----- Trecho da página -----

O Rito Secreto dos Templos Egípcios
A explicação que eu buscava no mistério do lendário assassinato de Osíris, encontrei-a, finalmente, quando, remontando o Nilo, dediquei-me a estudar um dos mais conservados templos egípcios, consagrado à deusa Hathor em Denderah. A suave areia morna com que estava coberto o preservara, e durante mais de mil anos o protegera sob seu lençol dourado. Subindo os degraus extremamente íngreme e desgastados, ao lado norte do templo, de vez em quando detinha-me para examinar à luz de minha tocha, cenas que ao longo do trajeto apareciam esculpidas nas paredes. Representavam a procissão ritual mais importante do templo, a do Ano Novo, com o próprio Faraó à testa. Um séqüito de sacerdotes, hierofantes dos Mistérios e porta-estandartes, subiam entalhados em baixo-relêvo, como deviam ter subido a escada quando vivos. Acompanhando-os na sua procissão, saí da penumbra ao sol radiante, chegando ao pequeno santuário isolado, situado no terraço, após ter atravessado um sótão de pedras gigantes. Sustentavam-no uma série de colunas com a cabeça de Hathor por capitel.
Notei que se tratava do santuário no qual se efetuavam os Mistérios de Osíris, até a época de Ptolomeu. As paredes estavam decoradas com altos-relêvos nos quais aparecia Osíris deitado num sofá e rodeado por vários serventes e braseiros com incenso. Havia hieróglifos e quadros que relatavam toda a história da morte e da ressurreição de Osíris, e as inscrições indicavam as preces estipuladas para às doze horas da noite. Sentei-me no solo que, na realidade, era um telhado do próprio templo, e entreguei-me à meditação sobre esta lenda antiga. Passou-se um momento; a sonda tocou o fundo de minha mente e nele brilhou a verdade, cujos fragmentos deformados haviam atravessado séculos sob a forma desse fantástico relato da fragmentação e da posterior reconstituição de Osíris.
Encontrei a chave da verdade ao receber subitamente a intuição, e recordei minha própria experiência na Câmara do Rei na Grande Pirâmide, quando das trevas surgira a visão dos dois sacerdotes, um dos quais pôs meu corpo em transe e libertou meu espírito, consciente, da sua prisão na carne. Meu corpo estava praticamente morto, a vida se mantinha apenas por um cordão umbilical, enquanto seu verdadeiro elemento vital consciente alienou-se, afastado do corpo. Era eu um cadáver, cuja alma estava longe e, no entanto, ao fim da experiência regressei à carne, vivo como dantes,. Não havia sido aquela experiência uma autêntica ressurreição, um retorno à existência terrena, após ter vislumbrado o outro estado? Não foi aquela uma vida consciente depois da morte?

----- Material fornecido -----

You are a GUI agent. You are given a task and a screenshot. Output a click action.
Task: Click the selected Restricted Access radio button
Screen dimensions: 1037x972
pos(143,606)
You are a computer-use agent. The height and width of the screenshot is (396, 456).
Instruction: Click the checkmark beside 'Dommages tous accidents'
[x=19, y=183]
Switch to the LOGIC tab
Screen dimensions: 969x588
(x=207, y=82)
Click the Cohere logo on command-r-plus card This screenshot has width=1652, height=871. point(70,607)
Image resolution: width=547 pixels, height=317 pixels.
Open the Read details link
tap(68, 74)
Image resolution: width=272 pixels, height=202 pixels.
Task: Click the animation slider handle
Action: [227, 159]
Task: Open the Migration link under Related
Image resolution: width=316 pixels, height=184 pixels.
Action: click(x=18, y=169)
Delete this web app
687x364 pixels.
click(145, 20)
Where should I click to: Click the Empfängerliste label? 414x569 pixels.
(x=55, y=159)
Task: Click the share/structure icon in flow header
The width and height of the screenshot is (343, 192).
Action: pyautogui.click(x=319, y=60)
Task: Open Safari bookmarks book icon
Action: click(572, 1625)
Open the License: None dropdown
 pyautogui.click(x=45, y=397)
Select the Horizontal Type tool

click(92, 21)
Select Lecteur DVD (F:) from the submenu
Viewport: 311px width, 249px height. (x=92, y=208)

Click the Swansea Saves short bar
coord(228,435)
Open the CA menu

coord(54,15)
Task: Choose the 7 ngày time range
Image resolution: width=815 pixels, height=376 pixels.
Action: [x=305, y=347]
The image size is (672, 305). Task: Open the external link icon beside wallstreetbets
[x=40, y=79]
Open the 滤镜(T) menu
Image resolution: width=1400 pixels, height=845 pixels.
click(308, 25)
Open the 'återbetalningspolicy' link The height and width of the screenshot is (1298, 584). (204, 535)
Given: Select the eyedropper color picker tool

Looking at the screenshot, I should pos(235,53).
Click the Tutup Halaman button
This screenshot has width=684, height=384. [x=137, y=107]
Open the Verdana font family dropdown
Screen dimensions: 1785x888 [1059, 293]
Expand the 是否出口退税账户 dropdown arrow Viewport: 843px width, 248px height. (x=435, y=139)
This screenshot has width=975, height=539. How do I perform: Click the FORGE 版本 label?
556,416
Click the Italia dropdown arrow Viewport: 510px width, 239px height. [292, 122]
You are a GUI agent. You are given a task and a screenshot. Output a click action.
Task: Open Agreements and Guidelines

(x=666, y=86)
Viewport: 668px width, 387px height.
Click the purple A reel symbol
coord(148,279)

-----

> _Suas tarefas_:
[1] No trecho sobre o templo de Denderah, a que deusa é consagrado o templo descrito?
[2] Escreva a continuação do trecho sobre o templo de Denderah a partir da última frase apresentada.

> _Respostas abaixo_:
[1] À deusa Hathor.

[2]
Levantei-me e voltei a examinar os murais para confirmar a iluminação que tinha recebido. Osíris jazia aparentemente morto, envolto em tiras como se fosse a múmia e, não obstante, todos os pormenores indicavam que se tratava da cerimônia em benefício de um vivo e não de um defunto. Com efeito, ali estavam em volta do corpo do candidato em transe, os sacerdotes oficiantes e os incensários para lhe facilitar o trespasse. Havia preces noturnas, porque essas iniciações sempre se realizavam ao cair da noite; o candidato era posto em transe em períodos variáveis, sendo mais prolongados e mais profundos quanto mais avançado era o seu grau; os sacerdotes vigiavam-no durante as horas da noite para as quais estavam credenciados, e oravam. Era esta a cena representada nos rituais dos Mistérios desde tempos imemoriais. Mas qual a significação? O assassinato de Osíris não era outra coisa senão um assassinato aparente, ao qual todos os candidatos dispostos a participar nos Mistérios de Osíris eram submetidos, quer dizer, a tornarem-se unos com o espírito de Osíris, fundador destes Mistérios.
Nos templos mais antigos havia sempre um planejamento arquitetônico duplo e cada templo possuía suas divisões: uma para um culto comum e a outra para os Mistérios secretos. Esta última era estritamente reservada e colocada numa parte especial do templo.
Os sacerdotes, recorrendo ao hipnotismo, poderosas fumigações, passes mesméricos e a uma vara mágica, punham o candidato em estado de transe semelhante à morte, em que perdia toda a aparência de vida. Enquanto o corpo jazia inerte, a alma se desprendia, unida apenas por um fio magnético visível para um iniciador vidente, conservando as funções orgânicas do corpo a despeito da suspensão completa da atividade vital. O objetivo da iniciação era ensinar ao candidato que “não existe morte”. Dava-se-lhe esta lição da maneira mais clara e mais prática possível, fazendo-o passar pelo processo da morte e entrar misteriosamente em outro mundo da existência. Tão profundo era seu transe, que o colocavam num caixão de múmias, com as correspondentes pinturas e inscrições, e que tapavam e lacravam depois. Abstração feita das intensões, ele tinha sido de fato assassinado!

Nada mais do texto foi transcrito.